The most recent silver bullet solution I have seen circulating is the potential for Rio Tinto stopping work on the OT mine site to send a message to the government that Mongolia needs Rio Tinto more than Rio Tinto needs Mongolia.6 There isn’t much evidence at this point that Rio Tinto is seriously considering this option other than “unnamed sources” within the company, but its public statements have implied that not resolving current disagreements might delay full commercial production.7 Unless Rio Tinto can produce convincing evidence that the current political row takes the startup out of its hands, say, due to financiers pulling their support, I can’t see this sort of “bluff” producing anything but a big, dead stinking cat for the company. What better way to prove yourself worse than a group of unpopular politicians than to use mafia-style extortion tactics, eh? Right now the issue is in political superposition, and there is a diversity of opinion about policy. Playing “hardball” only serves to collapse the issue into a choice between trusting the motives of one’s elected government and a foreign organization.
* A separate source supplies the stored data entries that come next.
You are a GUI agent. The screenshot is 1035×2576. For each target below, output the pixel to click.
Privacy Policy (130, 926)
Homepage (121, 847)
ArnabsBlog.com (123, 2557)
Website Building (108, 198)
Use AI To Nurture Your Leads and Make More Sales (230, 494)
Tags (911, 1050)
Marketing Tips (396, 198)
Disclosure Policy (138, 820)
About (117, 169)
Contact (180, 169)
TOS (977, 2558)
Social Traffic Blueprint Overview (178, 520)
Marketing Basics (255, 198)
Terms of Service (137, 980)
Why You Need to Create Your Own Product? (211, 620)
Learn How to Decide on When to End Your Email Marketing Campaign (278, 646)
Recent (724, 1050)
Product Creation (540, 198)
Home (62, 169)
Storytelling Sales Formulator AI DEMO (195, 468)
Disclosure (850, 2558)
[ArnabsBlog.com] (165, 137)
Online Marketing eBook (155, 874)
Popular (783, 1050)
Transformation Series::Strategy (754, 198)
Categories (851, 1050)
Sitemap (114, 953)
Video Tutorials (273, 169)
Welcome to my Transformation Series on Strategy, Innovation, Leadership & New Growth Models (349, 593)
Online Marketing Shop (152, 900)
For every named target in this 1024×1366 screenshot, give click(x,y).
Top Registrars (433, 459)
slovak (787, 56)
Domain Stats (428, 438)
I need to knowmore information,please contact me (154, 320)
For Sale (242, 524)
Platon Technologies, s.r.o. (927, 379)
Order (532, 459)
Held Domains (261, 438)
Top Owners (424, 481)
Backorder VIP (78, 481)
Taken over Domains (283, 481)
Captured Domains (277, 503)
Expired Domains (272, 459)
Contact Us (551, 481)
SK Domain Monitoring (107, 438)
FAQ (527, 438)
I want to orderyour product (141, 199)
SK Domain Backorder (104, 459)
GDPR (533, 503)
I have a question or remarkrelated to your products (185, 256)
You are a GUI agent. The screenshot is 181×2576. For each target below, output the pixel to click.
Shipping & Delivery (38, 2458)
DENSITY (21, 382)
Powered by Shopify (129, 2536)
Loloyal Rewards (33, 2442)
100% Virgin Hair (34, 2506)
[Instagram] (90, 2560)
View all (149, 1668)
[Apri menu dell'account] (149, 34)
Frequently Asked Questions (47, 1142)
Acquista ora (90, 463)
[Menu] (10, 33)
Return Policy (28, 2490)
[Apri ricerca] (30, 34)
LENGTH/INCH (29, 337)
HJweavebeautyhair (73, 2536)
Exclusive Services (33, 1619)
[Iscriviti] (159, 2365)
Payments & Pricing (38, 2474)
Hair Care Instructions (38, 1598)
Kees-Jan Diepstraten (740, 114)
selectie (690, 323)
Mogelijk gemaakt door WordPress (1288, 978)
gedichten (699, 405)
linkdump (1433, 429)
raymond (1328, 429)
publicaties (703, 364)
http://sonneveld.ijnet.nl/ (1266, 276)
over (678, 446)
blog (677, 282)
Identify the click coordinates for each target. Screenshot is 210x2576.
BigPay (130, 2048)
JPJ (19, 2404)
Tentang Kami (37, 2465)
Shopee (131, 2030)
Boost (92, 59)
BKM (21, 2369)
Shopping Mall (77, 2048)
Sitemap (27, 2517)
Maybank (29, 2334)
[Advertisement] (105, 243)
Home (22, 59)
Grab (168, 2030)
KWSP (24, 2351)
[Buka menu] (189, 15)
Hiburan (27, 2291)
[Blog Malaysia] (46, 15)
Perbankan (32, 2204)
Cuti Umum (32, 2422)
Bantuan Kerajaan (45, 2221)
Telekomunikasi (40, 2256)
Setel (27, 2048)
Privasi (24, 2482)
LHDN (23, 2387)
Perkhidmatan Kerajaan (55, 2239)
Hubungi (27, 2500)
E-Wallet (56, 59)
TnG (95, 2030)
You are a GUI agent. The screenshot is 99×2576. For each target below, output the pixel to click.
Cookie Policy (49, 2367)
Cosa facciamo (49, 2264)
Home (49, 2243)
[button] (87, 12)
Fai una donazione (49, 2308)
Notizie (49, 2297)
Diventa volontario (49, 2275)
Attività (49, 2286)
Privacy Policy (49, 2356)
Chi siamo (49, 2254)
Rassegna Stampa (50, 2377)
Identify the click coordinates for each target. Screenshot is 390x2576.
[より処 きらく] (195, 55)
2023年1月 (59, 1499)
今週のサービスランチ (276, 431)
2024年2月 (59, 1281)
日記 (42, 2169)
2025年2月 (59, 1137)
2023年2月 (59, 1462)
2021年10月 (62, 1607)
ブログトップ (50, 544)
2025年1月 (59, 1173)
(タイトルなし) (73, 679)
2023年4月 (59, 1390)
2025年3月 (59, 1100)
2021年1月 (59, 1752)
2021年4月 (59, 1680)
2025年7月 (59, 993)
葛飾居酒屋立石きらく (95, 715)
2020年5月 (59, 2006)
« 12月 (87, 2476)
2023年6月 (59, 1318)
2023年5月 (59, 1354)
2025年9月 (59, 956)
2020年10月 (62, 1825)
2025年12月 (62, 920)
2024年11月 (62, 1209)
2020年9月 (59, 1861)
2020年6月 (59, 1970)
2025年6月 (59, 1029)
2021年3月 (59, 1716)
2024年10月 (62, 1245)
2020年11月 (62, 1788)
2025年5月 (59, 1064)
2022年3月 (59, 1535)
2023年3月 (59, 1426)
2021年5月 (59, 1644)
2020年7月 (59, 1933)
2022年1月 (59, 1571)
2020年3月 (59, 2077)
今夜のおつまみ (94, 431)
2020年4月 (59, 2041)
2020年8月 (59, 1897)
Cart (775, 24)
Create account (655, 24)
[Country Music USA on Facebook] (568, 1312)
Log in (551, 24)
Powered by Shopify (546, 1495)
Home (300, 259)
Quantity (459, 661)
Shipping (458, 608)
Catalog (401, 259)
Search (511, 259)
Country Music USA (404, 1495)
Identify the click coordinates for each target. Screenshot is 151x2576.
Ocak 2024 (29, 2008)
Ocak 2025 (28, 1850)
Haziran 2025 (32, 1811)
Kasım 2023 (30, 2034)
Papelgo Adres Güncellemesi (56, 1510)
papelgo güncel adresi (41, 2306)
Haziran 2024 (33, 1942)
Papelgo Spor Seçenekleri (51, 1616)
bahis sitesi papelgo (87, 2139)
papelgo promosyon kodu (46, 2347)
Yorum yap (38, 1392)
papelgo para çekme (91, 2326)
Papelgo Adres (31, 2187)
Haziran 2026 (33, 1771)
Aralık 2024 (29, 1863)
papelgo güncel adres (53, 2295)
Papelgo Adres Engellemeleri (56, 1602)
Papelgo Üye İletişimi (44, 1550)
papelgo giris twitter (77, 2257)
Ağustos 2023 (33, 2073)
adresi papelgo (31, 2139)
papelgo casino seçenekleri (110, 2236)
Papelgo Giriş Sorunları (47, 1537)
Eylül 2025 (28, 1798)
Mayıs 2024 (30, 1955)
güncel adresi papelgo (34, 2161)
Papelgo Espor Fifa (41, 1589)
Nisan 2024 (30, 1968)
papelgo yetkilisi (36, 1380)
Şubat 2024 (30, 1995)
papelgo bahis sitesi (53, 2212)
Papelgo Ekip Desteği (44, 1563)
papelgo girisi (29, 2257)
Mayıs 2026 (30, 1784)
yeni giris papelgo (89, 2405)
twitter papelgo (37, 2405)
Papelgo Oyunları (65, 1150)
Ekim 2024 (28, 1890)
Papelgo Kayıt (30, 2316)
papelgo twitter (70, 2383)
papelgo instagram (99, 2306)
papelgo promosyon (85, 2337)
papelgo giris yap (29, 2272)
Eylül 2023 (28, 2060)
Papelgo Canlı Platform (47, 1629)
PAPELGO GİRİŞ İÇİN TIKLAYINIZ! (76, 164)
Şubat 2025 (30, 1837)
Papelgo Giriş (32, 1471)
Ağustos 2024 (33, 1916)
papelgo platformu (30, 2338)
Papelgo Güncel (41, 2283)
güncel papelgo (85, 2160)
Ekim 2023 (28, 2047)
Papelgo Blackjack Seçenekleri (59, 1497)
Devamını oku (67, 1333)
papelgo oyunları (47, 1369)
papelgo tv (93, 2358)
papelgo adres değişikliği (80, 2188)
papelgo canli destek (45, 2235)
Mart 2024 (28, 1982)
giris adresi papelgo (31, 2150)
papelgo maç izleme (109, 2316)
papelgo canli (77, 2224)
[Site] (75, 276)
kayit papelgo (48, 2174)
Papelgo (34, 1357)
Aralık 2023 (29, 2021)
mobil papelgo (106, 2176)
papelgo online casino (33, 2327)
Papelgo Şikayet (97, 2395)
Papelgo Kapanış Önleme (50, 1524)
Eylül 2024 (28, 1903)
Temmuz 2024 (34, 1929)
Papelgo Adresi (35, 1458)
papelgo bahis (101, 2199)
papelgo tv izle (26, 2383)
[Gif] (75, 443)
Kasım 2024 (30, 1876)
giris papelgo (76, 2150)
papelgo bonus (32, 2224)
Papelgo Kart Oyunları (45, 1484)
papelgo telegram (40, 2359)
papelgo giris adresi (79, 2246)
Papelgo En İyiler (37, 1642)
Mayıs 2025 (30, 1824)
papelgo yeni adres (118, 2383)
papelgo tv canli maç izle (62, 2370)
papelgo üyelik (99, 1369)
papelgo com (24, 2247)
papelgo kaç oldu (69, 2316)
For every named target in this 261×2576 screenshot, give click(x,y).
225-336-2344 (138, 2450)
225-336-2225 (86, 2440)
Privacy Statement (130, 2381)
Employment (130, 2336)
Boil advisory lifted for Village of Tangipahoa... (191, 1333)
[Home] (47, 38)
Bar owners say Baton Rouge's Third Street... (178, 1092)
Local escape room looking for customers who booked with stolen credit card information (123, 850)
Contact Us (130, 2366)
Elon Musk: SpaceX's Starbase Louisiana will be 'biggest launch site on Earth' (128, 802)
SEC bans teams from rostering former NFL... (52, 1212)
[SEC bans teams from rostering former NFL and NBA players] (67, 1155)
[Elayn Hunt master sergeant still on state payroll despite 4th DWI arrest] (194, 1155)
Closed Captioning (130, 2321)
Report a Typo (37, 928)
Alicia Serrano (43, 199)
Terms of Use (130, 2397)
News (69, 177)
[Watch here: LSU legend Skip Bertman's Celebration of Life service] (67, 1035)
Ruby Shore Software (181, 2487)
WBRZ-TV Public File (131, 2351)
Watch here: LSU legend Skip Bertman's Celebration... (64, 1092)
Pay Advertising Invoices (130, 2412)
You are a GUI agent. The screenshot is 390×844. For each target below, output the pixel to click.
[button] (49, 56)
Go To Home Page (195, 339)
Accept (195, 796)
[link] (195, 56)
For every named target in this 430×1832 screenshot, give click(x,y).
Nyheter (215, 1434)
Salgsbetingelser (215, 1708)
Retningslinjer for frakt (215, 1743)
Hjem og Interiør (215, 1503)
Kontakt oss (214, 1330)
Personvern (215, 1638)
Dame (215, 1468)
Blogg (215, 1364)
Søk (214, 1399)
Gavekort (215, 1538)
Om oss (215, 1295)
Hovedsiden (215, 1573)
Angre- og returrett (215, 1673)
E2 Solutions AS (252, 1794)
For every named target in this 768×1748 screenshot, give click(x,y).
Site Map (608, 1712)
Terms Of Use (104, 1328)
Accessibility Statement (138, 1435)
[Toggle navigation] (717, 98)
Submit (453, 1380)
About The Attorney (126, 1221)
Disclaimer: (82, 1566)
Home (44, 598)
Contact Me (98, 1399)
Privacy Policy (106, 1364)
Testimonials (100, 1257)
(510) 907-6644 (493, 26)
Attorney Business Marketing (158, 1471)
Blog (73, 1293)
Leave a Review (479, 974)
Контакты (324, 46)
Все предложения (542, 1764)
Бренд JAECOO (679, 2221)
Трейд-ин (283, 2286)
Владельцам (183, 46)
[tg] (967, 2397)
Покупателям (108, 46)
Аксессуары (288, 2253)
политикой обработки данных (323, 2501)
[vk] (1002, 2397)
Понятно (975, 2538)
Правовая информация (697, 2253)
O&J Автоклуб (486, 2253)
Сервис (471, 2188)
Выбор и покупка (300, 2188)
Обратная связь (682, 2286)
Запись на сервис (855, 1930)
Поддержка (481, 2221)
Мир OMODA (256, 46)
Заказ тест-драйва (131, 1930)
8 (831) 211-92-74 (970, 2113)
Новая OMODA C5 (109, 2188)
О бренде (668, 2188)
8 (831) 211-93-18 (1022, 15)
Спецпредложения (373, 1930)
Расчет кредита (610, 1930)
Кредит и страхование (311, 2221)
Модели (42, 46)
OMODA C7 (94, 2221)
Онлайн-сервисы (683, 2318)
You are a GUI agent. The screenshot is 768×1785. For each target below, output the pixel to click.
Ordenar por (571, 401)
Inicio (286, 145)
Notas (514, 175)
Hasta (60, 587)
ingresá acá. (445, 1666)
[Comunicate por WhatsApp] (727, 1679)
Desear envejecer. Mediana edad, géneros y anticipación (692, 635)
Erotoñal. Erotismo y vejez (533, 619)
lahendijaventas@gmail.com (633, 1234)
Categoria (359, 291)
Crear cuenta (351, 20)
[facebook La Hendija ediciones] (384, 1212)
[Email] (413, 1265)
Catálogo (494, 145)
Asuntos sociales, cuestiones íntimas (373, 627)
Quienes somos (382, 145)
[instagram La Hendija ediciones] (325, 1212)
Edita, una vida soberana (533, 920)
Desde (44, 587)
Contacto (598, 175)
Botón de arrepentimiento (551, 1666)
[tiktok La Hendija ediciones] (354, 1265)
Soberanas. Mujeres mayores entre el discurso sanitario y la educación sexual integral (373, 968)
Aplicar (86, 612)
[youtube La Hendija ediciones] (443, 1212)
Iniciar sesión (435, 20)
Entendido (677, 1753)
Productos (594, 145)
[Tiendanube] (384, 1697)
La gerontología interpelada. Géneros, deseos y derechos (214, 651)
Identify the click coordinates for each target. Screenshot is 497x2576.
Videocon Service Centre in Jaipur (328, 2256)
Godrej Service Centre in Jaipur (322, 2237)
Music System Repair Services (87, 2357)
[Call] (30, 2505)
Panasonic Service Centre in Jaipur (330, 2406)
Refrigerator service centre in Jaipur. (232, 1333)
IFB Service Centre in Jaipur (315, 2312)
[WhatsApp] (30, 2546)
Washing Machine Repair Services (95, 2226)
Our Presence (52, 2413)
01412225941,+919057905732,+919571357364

No government is so unpopular as to lose that challenge.

Neither side is blameless in the development of the current state of things, and tensions are understandable in such a complex relationship in which both sides are learning as they go and both sides face conflicting pressures and incentives in an uncertain political environment. Rio Tinto may never unambiguously “win” the battle for the public’s good opinion, but there are many ways it can lose it. By the same token, the government may never unambiguously “win” its battle to control how Mongolia’s wealth is utilized, but there are many ways it can seriously erode the value of that wealth. In either case the advantage will go to the side that is better at managing public opinion, because in a democracy that is the foundation of political strength. It is debatable whether the tactically savvier participants on either side can continue to hold sway and to keep policies under threat of radioactive public opinion in a state of political superposition, but it appears for the time being, at least, the cat is both dead and alive.

1. “Politbarometer #10(43) April 2012”, The Sant Maral Foundation, pg. 3.
2. “Politbarometer #11(44) June 2012”, The Sant Maral Foundation, pg. 5.
3. “Politbarometer #11(44) June 2012”, The Sant Maral Foundation, pg. 4.
4. “Politbarometer #11(44) June 2012”, The Sant Maral Foundation, pg. 6.
5. “Politbarometer #11(44) June 2012”, The Sant Maral Foundation, pg. 7.
6. Banyan, “Before the gold rush”, The Economist,, February 16, 2013.
7. Soraya Permatasari, Elisabeth Behrmann and Thomas Biesheuvel, “Rio Says Mongolian Project’s Start Depends on End to Dispute”, Bloomberg,, February 15, 2013.